The Visual Discovery feature provides an interactive, graphical way to explore data within the Witboost Marketplace. It helps you understand relationships, domains, and connections across data products in a clear and intuitive format.
By default, Visual Discovery displays data products grouped by domains, giving you an at-a-glance view of how data products are organized across your organization.
Key Features
Grouping
When you first open Visual Discovery, data products are grouped by domains by default.
Each domain appears as a cluster, making it easy to identify the data products belonging to it.
However, it is possible to customize the grouping logic to analyze data from different perspectives. You can define up to three grouping levels, for example:
- Primary grouping (e.g., Domain).
- Secondary grouping (e.g., Country).
- Tertiary grouping (e.g., Legal Entity).
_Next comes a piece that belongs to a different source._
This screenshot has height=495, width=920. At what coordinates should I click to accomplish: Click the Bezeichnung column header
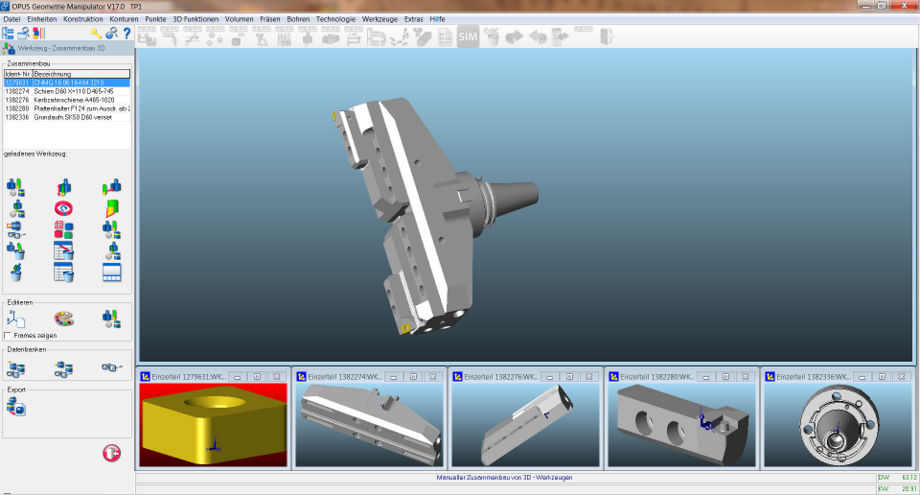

This flexibility allows you to visualize your data landscape by organizational structure, geographical distribution, or any other relevant attribute.
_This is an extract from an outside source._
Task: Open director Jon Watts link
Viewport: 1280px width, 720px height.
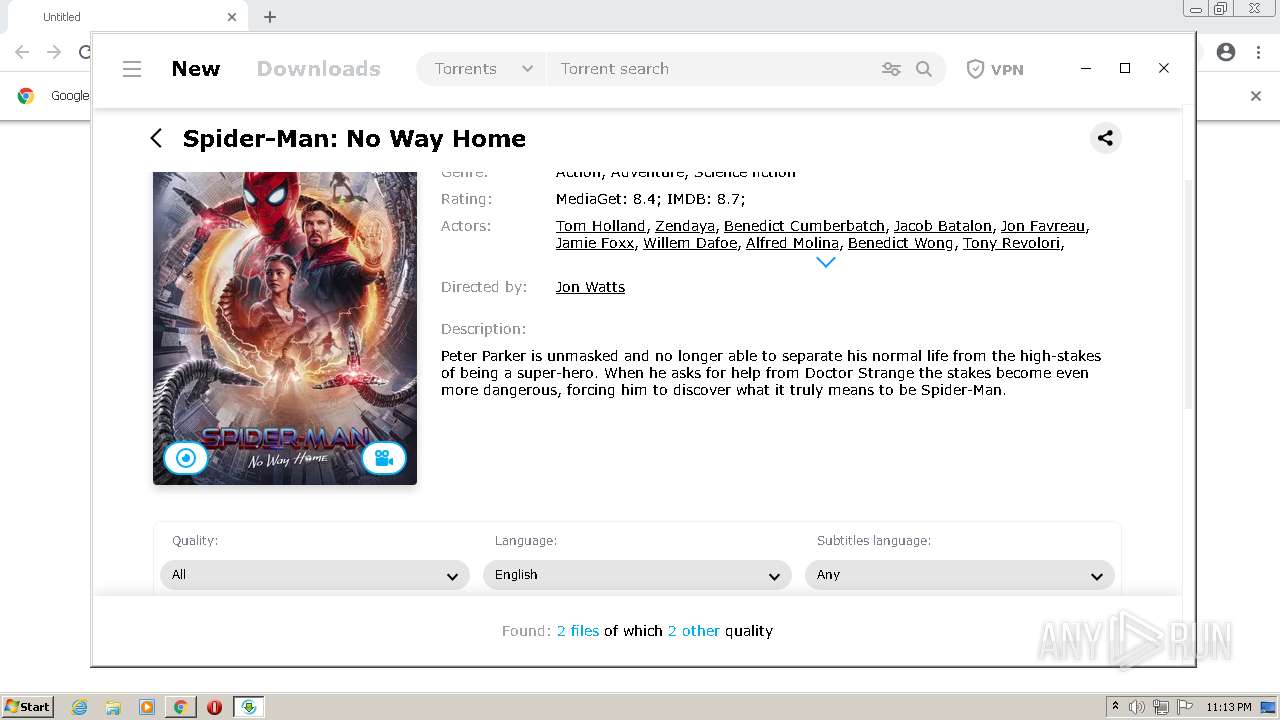Action: pyautogui.click(x=590, y=287)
Example: Group first by Domain, then by Country, and finally by Legal Entity to see how data products are distributed across business units and regions.
Connections Between Data Products
The Visual Discovery graph shows connections between data products, helping you understand data flows:
- Input connections show which data products provide data to the selected product.
- Output connections show where the selected product shares its data.
This makes it easy to:
- Identify dependencies and upstream/downstream relationships.
- Understand the impact of changes to a data product.
- Analyze how data moves through your organization.
Filters
Use the Filters panel to refine what you see in the visualization.
The exact filters available are configured by your organization, meaning they can match your governance and operational needs.
Heatmaps
Heatmaps overlay visual highlights on the graph, helping you identify patterns or issues at a glance.
The available heatmaps are fully configurable by your organization, so you can track metrics that matter most to your business.
Key use cases include:
- Number of connections: quickly identify highly connected data products or potential bottlenecks.
- Maturity or lifecycle stages: visualize the readiness of data products across the organization.
- Publication date: highlight recently published or updated data products to easily spot new additions or track aging assets that may require review or deprecation.
By applying a heatmap, data products in the visualization are color-coded, giving you instant visibility into key metrics and relationships.
Governance flags
Governance Flags focus on policy and compliance issues, reported by the Witboost Computational Governance system.
- They visually indicate where governance problems exist, such as missing metadata, failed validations, or other compliance concerns.
- Flags appear directly on data products, making it easy to identify issues that require action.
Data Product Details Panel
Hover on a data product node to open a popover with quick information such as description, status, owner, tags, and policy compliance.
From this panel, you can:
- Open the details page for full documentation and output ports.
- View lineage to explore input and output connections.
- Access data contracts if the data product exposes or consumes any.
Why Use Visual Discovery
Visual Discovery helps you quickly understand and manage your organization's data by providing a clear, interactive view of relationships and dependencies. It allows you to:
- Explore relationships: see how data products are connected through input and output flows.
- Identify critical nodes: use heatmaps to highlight highly connected or high-traffic data products.
- Understand organization: view how data products are structured across domains, regions, or other business dimensions.
- Simplify impact analysis: quickly assess the potential effects of changes through a visual, intuitive interface.
This makes it easier for both technical and business users to discover, evaluate, and manage data products effectively.